İslam’ı radikal bir şekilde yorumladığı bilinen El-Kaide ve Taliban gibi örgütleri ve bunların mensuplarını dahi tekfir eden ve “radikal” kavramının ifade etmekte yetersiz kalacağı bir anlayışla karşı karşıya olduğumuz görülmekte.
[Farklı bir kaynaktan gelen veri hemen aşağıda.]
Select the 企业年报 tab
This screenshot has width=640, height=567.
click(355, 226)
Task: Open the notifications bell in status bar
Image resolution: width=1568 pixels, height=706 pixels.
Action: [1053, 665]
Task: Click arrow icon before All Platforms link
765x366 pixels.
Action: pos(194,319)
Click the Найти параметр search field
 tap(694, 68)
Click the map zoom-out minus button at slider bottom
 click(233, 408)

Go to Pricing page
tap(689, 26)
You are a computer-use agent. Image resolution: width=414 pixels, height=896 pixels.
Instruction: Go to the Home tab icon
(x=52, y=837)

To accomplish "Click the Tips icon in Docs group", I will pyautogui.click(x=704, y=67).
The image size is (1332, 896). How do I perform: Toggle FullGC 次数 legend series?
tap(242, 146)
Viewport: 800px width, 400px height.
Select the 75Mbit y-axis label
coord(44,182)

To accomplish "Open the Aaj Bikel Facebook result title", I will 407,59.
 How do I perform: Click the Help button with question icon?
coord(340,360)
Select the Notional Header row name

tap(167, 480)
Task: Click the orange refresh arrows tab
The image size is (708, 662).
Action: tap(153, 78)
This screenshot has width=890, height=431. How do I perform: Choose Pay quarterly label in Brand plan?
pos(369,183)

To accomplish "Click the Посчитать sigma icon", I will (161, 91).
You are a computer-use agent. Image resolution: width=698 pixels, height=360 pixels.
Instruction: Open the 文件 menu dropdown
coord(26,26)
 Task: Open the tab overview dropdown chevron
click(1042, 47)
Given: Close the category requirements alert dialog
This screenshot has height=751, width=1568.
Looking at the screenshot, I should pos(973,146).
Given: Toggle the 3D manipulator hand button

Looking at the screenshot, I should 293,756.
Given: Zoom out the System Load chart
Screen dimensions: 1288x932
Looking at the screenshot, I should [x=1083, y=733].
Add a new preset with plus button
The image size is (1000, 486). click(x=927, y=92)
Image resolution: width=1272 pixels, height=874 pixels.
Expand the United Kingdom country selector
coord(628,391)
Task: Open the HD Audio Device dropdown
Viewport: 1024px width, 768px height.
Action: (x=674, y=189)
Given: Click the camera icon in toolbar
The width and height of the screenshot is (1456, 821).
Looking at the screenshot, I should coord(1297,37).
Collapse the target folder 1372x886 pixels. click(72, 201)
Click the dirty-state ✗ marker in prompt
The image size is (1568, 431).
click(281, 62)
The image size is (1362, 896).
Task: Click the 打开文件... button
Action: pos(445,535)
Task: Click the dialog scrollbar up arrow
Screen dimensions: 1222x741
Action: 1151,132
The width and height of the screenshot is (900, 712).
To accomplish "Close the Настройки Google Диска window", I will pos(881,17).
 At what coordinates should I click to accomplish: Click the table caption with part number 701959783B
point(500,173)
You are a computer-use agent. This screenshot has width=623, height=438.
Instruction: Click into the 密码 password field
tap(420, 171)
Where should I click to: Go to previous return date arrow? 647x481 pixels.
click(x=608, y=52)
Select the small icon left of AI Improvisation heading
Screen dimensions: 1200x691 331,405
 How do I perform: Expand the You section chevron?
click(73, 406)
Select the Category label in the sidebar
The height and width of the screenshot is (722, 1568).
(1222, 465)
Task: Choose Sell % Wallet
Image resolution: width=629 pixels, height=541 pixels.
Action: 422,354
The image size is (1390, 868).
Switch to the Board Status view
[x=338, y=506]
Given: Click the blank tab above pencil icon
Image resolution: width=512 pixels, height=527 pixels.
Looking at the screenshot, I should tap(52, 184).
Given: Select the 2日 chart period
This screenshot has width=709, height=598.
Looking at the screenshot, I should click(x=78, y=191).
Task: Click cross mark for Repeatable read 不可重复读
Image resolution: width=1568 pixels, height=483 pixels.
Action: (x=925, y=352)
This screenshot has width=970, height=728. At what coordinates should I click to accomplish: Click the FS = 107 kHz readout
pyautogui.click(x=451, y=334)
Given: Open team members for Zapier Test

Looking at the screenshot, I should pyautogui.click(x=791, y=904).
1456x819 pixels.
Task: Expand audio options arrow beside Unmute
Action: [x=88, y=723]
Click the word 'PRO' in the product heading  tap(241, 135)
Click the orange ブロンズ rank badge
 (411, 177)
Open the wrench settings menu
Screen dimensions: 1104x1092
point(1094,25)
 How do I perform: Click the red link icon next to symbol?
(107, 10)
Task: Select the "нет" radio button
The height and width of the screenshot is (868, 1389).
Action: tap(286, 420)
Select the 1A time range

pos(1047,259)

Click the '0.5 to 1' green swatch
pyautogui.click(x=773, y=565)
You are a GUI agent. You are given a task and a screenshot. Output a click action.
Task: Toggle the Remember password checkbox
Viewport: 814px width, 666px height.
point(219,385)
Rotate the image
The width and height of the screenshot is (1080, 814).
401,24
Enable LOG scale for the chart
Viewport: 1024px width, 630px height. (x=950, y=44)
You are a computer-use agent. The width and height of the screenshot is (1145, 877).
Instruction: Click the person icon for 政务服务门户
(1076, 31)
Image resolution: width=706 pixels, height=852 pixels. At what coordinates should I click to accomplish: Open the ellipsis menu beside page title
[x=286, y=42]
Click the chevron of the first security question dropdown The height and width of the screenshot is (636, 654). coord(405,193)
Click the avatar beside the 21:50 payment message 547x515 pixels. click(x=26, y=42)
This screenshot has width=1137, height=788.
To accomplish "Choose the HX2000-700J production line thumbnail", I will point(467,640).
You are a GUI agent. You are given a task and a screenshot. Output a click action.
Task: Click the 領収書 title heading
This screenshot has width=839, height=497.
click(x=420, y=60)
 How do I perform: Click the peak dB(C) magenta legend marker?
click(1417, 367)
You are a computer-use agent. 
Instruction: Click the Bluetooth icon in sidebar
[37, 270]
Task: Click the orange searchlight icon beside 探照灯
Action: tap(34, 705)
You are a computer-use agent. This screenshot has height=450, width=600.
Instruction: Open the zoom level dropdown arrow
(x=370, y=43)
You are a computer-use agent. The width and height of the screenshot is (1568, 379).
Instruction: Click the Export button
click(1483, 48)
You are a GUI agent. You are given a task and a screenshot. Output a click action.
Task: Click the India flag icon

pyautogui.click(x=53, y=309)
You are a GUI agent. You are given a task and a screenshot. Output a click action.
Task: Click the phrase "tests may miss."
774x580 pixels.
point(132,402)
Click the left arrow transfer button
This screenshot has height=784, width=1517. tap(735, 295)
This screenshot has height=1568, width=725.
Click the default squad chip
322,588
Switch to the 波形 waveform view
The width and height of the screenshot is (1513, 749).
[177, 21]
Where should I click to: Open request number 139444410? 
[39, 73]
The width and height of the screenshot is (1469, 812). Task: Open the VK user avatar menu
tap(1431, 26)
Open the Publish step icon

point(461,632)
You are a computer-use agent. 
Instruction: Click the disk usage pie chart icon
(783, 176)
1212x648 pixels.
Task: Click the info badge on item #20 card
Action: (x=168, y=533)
Bu anlayışın Türkiye’de önde gelen isimlerinden biri; Ebu Hanzala lakaplı Halis Bayancuk’tur. Kendisi El-Kaide üyeliğinden tutuklanmış[4] ama geçen haftalarda serbest bırakılmıştır. Babası Hizbullah yöneticisi olmaktan tutuklu olan Ebu Hanzala’nın sohbetleri ve “Güncel İtikat Meseleleri”[5] isimli risalesi internet ortamında yer almakta, ancak kendisi hakkında fazla bilgiye internet ortamından ulaşılamamaktadır. Bingöllü bir Zaza olduğu ve çok genç birisi olmasına rağmen, gençler üzerinde bu kadar etkili olmasının sebebinin ilmi olmadığı, kendisinde ilim namına neredeyse hiç bir şeyin olmadığı; ancak ahlak ve samimiyetinin gençler üzerinde çok etkili olduğu yönünde ifadeler, internette yer almaktadır.[6] Kendisi, youtube’dan erişilebilen bir sohbetinde[7], bazı kesimlerce radikal olarak nitelenen Cübbeli Ahmet Hoca’yı, cemaatini ve sohbetini dinleyenleri tekfir etmekte; başka bir sohbetinde[8] ise Türkiye’deki camileri Mescid-i Dırar[9] olarak nitelemekte ve cami imamlarının arkasında namaz kılanları tekfir etmektedir. Aynı anlayıştaki tekfirci bir grubun Libya’da tarihî bir camiyi “halk şirke bulaşıyor” bahanesiyle yıktıkları bildirilmektedir.[10]

Diyanet ilmihalinde, tekfir edilen bir kimseye İslam hukukuna göre uygulanacak muamelelerle ilgili olarak;

“Bu durumdaki bir kimse, gerçek durumunu Allah bilmekle birlikte, toplumda Müslüman muamelesi görmez, selâmı alınmaz, kendisine selâm verilmez, kestikleri yenilmez. Müslüman bir kadınla evlenmesine müsaade edilmez. Öldüğünde cenaze namazı kılınmaz. Müslüman kabristanına gömülmez.”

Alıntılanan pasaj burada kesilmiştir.